1 Pack shop bought puff pastry
1 Pack of sausages (your choice – I always use plain pork ones)
1 Egg (beaten)
To Make Mummified Sausages:
1. Sprinkle a little plain flour onto a work surface and roll the pastry out until you have a long rectangular strip of pastry. Slice into thin strips about 1cm thick. These will be the bandages to wrap around the sausages.
2. Take the skin off of the sausages and roll the meat out in a little flour. A third of the way from the bottom of the sausage, make a slice to create two legs. Take a second sausage and cut into two. Attach these where the arms should be. This creates the body. Repeat this until you have used up all the sausages.
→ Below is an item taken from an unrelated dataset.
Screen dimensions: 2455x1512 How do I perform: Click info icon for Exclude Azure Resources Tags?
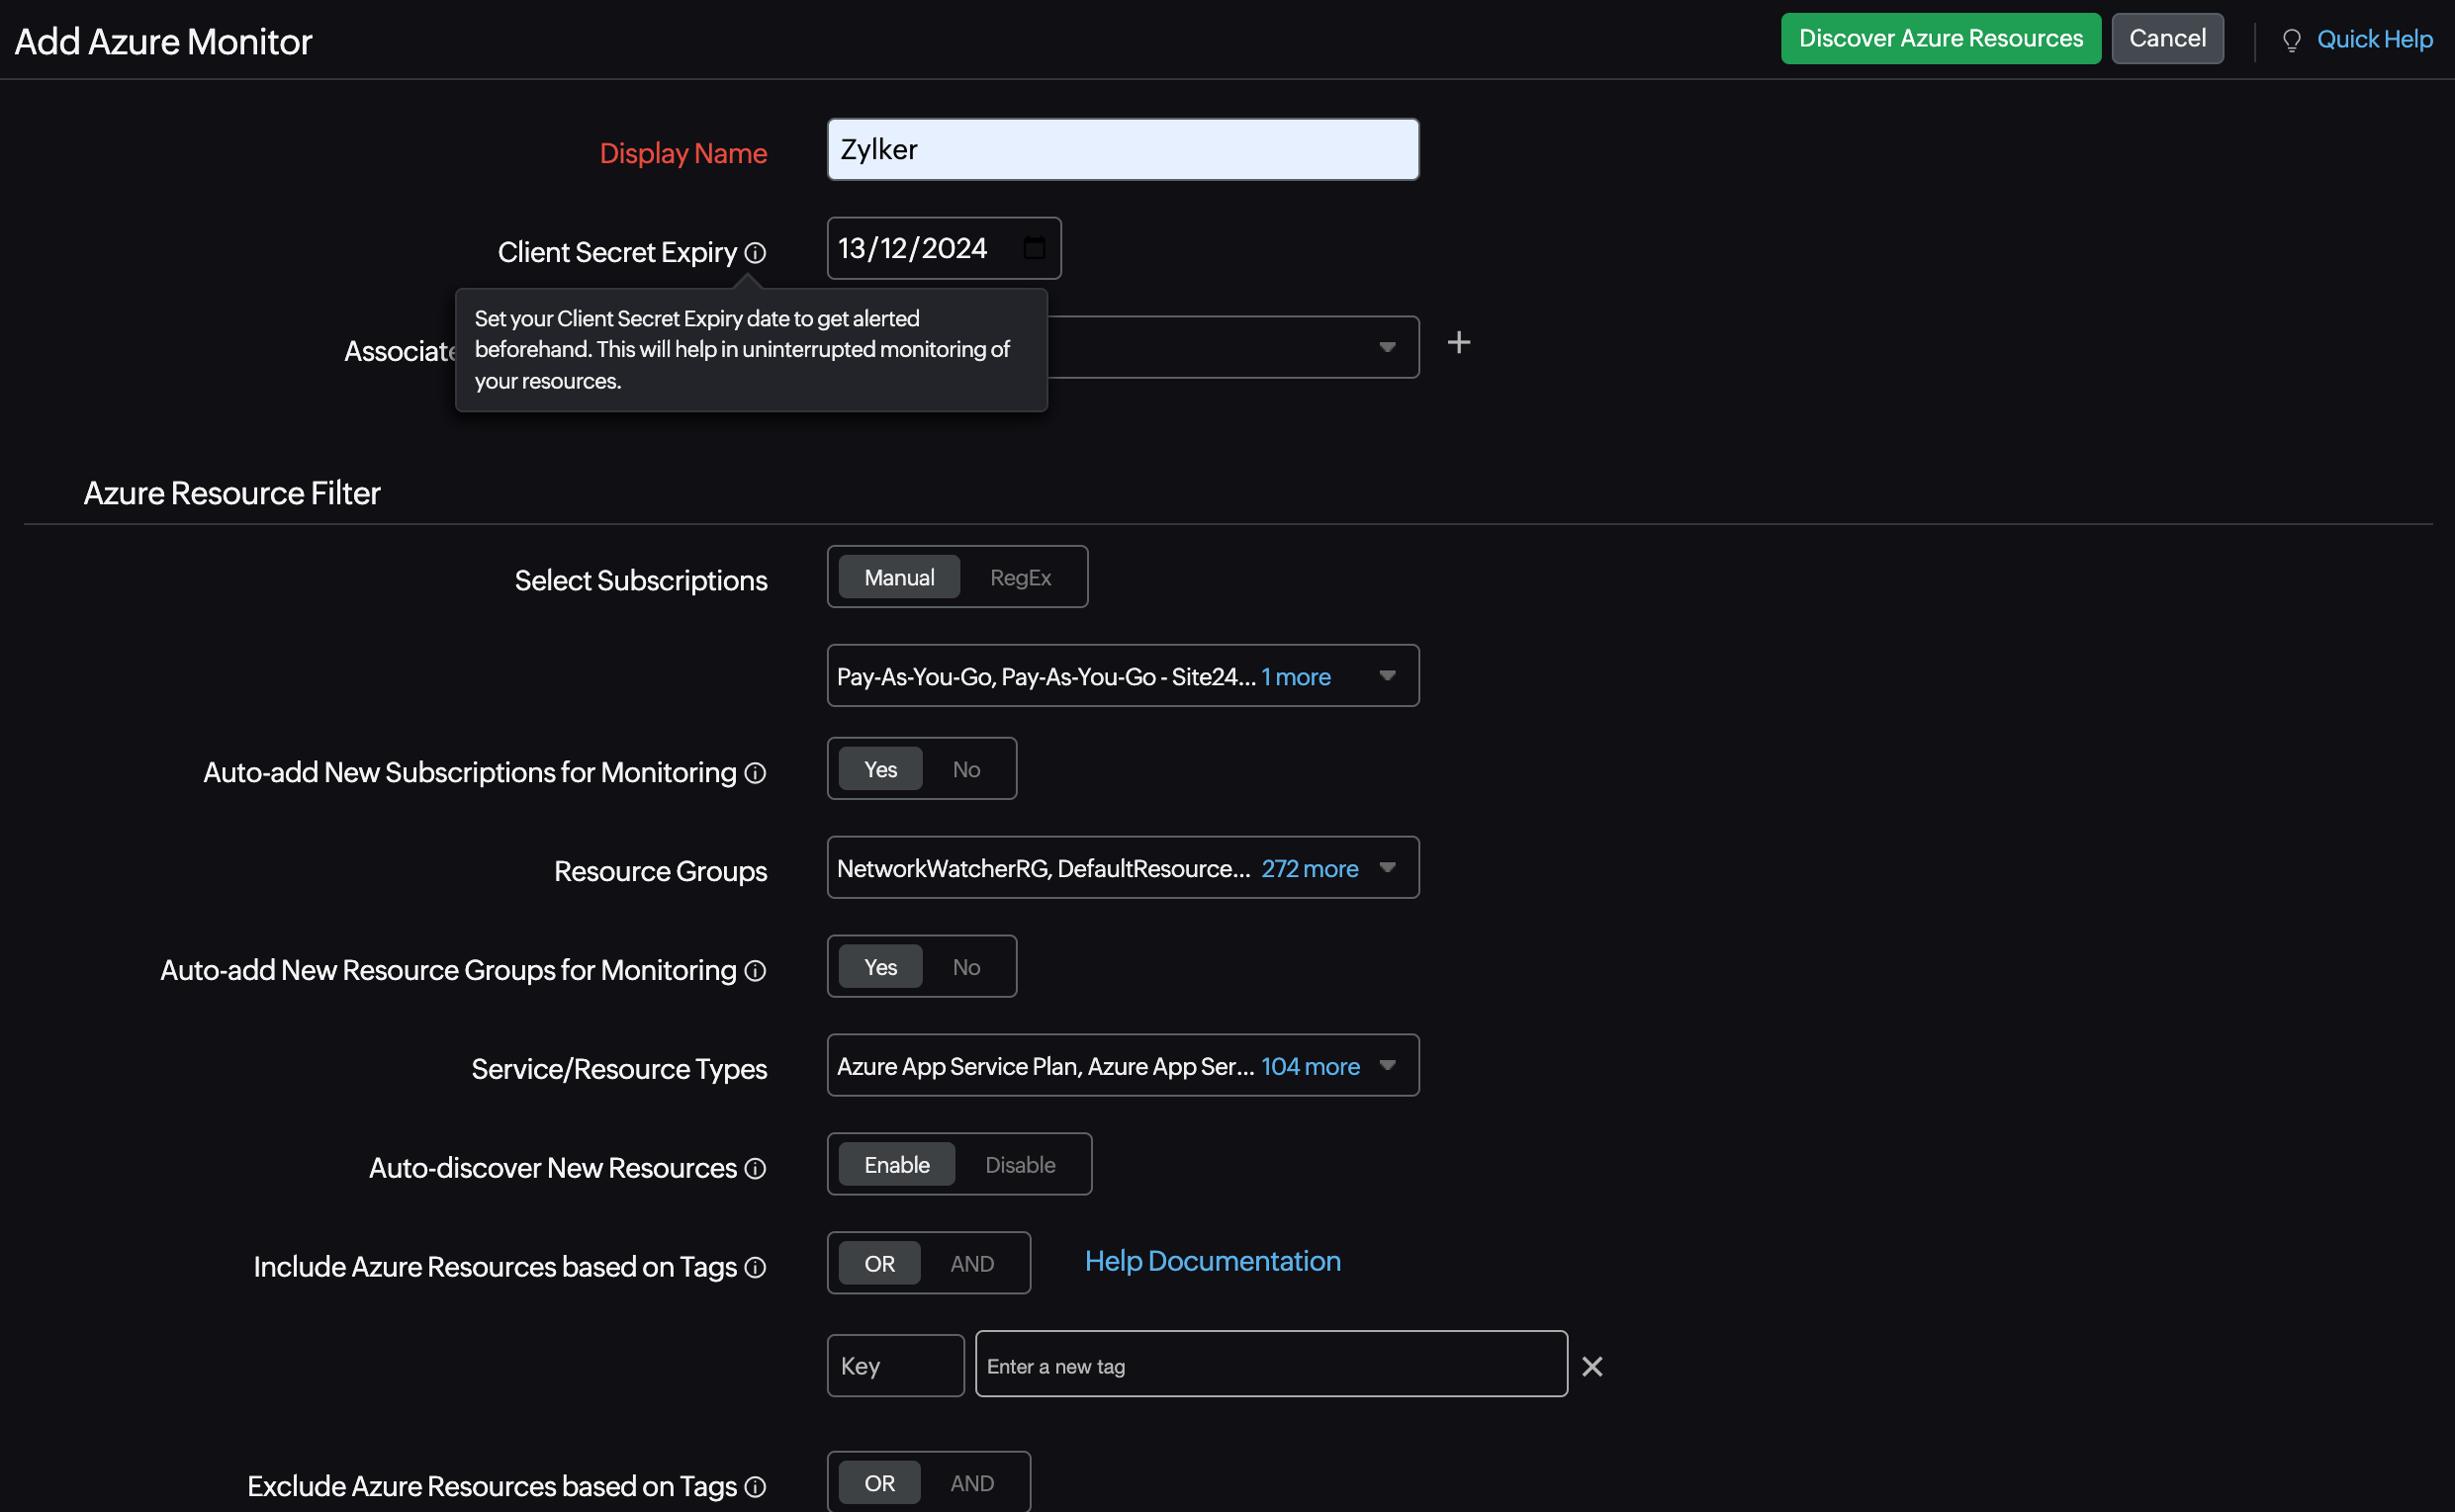(755, 1487)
3. Wrap the sausage bodies in strips of pastry to look like bandages. They don’t need to be neat, higgledy piggledy works just fine for these!
4. Egg wash each of your mummies and place onto a floured baking tray and place in a preheated oven at 180C(fan oven)/350F for 15-20 minutes until the pastry is golden.
5. Best enjoyed fresh from the oven but still very good cold.
To Make The Traditional Recipe:
1. Sprinkle a little plain flour onto a work surface, cut your pastry into two halves and roll each half out until you have a long rectangular strip of pastry about 5mm thick and 3 inches wide.
2. Take the skin off of the sausages and roll the meat out in a little flour until roughly the thickness of your thumb.
3. Lay the sausages down the middle of the pastry strip from one end to the other, then brush the beaten egg along one edge of the pastry.
4. Fold the other side of the pastry over onto the egg washed edge and use a fork to seal. Then give the roll an egg wash.
5. Cut each of the rectangular rolls into individual sausage rolls, whatever size you like.
6. Place the sausage rolls onto a floured baking tray and place in a preheated oven at 180C(fan oven)/350F for 15-20 minutes until the pastry is golden.